One thing that surprised me about hiking on ice is that even with crampons digging in, a hiker leaves no trail. Every time I turned around when taking up the rear of the group, I found it impossible to determine where we had come from. There was simply no trace of our trail.

So, it wasn’t surprising when our guides took us back a completely different way than that from which we had come.

On the way up, we had gone around an area the guides called “the cracks,” which contained many fissures, making the hike a little more treacherous. These fissures are caused by the movement of the glacier as it slides ever so slowly down the mountain.

We soon came upon one crevasse through which a small stream flowed,…

…and then disappeared into the moraine, “greasing” the way for the slowly moving ice to continue its slide toward the lake.

The scenery continued to amaze and inspire us.

Here we are nearing the end of our time on the ice.

Crampon; crampoff. We returned to the lateral moraine, handed in our harnesses and crampons (mine had broken on the hike, but the guides had replacements), then started our hike out.
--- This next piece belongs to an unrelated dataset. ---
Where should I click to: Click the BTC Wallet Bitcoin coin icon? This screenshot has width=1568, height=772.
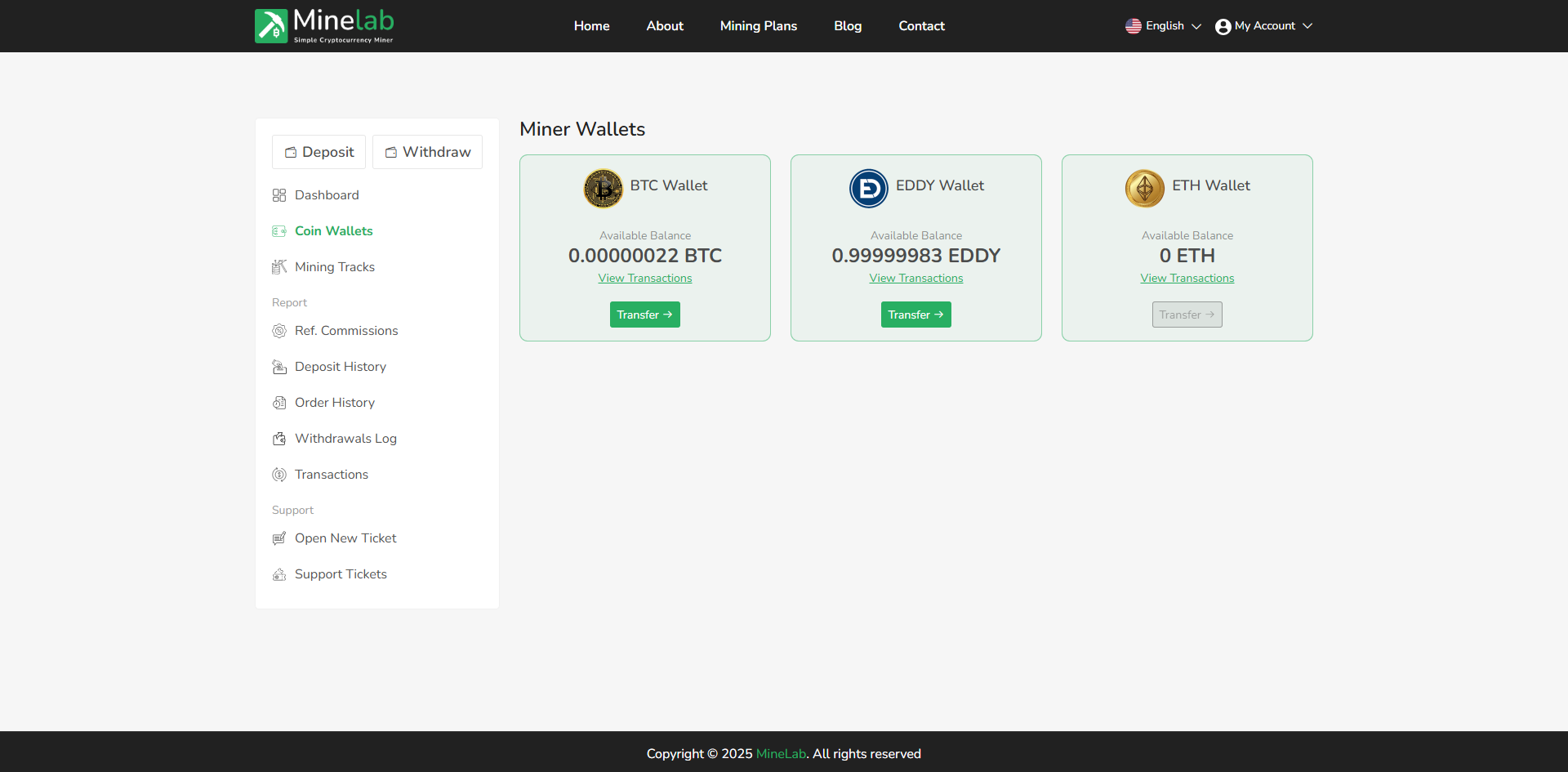coord(604,188)
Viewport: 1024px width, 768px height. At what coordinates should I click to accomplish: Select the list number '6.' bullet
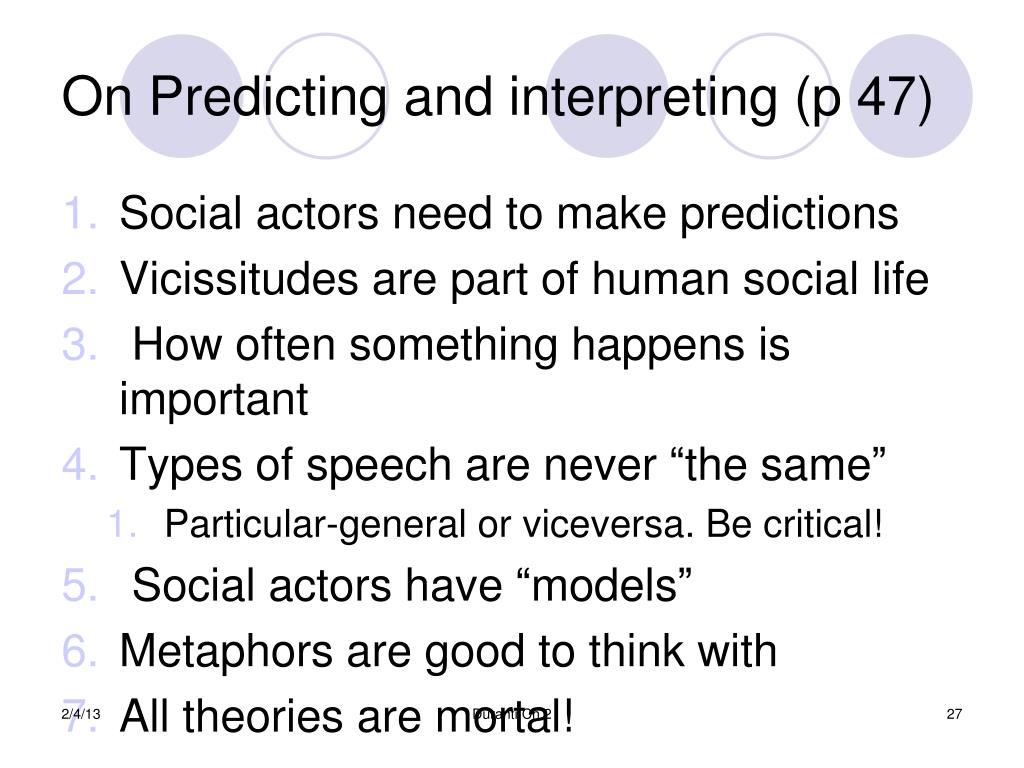[x=80, y=650]
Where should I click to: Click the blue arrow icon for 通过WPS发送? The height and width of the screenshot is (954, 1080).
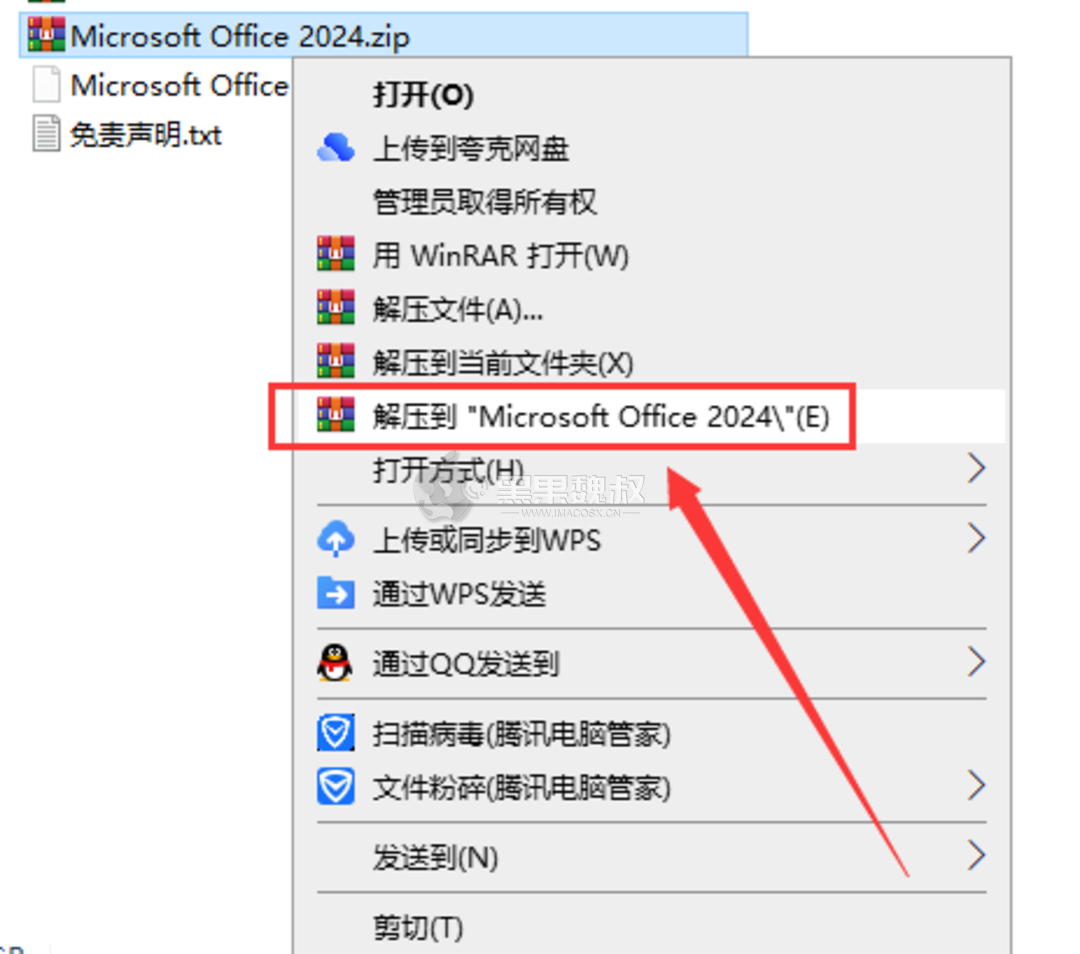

The sun was lower in the sky now, as it approached 4:00 p.m. That’s where we were, out in that alien landscape:

Time for the hour-long hike back to the boat.

There she is, waiting for us in the Brazo Rico.

…anxious to pick us up for the return journey across the lake to the bus waiting to take us back to Calafate.

Now we have an even greater admiration and respect for what our son, Trevor, accomplished when he spent a month mountaineering on the glaciers of Canada’s Waddington Range.